Her possessions are limited to a trunk of clothing and a small box of books—two journals, one of which is half filled and the other entirely blank, a volume of poems, and a Bible. In addition, she owns two pairs of shoes, an umbrella, and a heavy coat with a fur collar. Hidden between the pages of the unused journal are her life savings: forty pounds sterling, plus one hundred and eighty-three dollars in U.S. currency. The world seems suddenly huge and threatening.
Two blocks from the station, Hans draws on the reins and brings the carriage to a halt. Shifting on the hard plank seat, he removes his hat, stares at it, replaces it on his head, and settles it. Turning to face Hannah, he begins:
“Miss Butler …”
He pauses, looks away, and twirls the reins.
Hannah waits for the jaws of some trap she feels yawning beneath her to spring.

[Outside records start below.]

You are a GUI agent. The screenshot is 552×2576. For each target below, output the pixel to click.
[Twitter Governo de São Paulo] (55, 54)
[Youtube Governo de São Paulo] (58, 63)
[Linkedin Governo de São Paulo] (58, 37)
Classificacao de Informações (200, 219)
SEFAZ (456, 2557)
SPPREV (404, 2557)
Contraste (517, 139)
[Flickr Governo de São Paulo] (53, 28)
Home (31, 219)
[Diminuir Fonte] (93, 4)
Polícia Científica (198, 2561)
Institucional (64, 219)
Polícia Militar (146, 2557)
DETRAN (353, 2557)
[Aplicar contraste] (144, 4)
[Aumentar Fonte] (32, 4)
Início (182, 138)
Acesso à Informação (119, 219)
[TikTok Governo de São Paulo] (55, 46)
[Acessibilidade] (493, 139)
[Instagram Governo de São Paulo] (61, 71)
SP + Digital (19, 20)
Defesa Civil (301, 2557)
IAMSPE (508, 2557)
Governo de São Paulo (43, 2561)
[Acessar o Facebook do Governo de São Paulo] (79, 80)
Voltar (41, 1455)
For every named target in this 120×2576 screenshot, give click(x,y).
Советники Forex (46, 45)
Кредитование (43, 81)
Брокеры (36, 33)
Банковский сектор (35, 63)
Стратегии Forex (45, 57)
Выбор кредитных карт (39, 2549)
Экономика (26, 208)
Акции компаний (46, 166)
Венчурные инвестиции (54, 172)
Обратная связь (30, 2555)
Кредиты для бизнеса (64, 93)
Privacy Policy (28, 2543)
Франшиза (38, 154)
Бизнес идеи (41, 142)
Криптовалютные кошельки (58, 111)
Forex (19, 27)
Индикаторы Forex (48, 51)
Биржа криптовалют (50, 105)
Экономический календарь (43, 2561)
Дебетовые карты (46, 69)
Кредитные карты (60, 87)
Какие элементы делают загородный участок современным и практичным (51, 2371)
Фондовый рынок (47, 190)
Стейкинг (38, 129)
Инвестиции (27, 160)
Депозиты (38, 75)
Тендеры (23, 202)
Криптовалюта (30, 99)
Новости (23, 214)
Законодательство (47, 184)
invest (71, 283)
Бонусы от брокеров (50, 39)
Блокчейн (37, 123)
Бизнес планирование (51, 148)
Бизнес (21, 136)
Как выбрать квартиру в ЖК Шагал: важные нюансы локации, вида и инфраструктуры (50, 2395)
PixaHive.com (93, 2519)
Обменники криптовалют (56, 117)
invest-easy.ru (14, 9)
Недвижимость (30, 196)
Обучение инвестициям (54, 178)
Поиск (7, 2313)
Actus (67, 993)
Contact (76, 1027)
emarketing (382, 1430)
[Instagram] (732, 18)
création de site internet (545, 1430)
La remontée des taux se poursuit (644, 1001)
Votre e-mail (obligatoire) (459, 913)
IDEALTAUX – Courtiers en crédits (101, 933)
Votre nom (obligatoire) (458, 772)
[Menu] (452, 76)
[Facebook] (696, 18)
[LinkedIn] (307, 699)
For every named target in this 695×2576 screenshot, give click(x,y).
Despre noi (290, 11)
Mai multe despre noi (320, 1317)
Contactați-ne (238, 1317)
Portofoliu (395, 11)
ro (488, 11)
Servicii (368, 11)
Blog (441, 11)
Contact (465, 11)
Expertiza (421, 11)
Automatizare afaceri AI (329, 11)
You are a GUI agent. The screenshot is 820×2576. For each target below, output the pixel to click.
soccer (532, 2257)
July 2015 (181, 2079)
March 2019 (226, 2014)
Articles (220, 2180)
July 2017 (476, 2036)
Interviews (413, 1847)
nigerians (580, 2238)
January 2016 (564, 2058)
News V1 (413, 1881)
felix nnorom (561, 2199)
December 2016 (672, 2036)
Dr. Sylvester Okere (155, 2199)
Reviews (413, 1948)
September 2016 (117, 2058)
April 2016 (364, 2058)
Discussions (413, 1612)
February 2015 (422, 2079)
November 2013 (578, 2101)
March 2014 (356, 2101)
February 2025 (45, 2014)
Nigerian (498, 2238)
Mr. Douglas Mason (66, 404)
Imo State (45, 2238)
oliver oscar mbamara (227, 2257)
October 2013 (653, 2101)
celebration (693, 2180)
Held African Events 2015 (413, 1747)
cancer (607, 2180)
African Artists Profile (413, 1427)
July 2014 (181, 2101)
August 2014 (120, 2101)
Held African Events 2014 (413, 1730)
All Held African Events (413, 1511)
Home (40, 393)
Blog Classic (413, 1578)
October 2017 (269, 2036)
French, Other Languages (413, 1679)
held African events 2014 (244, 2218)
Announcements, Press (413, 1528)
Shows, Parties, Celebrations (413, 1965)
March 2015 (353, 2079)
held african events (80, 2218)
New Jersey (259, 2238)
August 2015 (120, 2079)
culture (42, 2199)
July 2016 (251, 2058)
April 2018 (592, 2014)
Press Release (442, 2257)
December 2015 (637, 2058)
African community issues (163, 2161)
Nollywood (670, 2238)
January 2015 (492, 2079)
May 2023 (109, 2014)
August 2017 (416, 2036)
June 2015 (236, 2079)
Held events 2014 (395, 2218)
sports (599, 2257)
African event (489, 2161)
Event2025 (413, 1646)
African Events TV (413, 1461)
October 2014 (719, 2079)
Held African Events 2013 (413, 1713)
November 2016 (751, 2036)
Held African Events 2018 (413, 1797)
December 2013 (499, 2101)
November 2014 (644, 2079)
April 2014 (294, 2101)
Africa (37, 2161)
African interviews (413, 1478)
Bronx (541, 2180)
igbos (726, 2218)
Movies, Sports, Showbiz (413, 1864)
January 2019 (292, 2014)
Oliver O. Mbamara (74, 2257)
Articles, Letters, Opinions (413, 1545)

Hans eyes a passing horseman, then blurts, “I’ve some money,” before mumbling, “I mean … if you’d rather.”
The words slip crossways through Hannah’s brain, spinning without clear meaning, until assembling themselves into a pattern ripe with a malign offer of prostitution. Voice trembling, she struggles for frost in her reply.
“Surely, Mr. Nelson, you do not propose …”
Suddenly awkward as a boy, Hans nods. “Yes. I’ve some money. And if you’d prefer, instead of this …” A loose hand wave encompasses the whole of the bustling street, the patchwork of wood frame buildings to either side, and the gaggle of rough-looking characters who pick their way through random piles of horse dung along the street.
“It’s not much, but I’ve enough to get you back to England. You don’t have to stay if it is not your wish.”
The whip-snap reversal makes her dizzy, requiring she breathe once, then again, before the notion that Hans is offering her a choice can sink slowly in. Rather than propositioning her, he is offering her the freedom to decide.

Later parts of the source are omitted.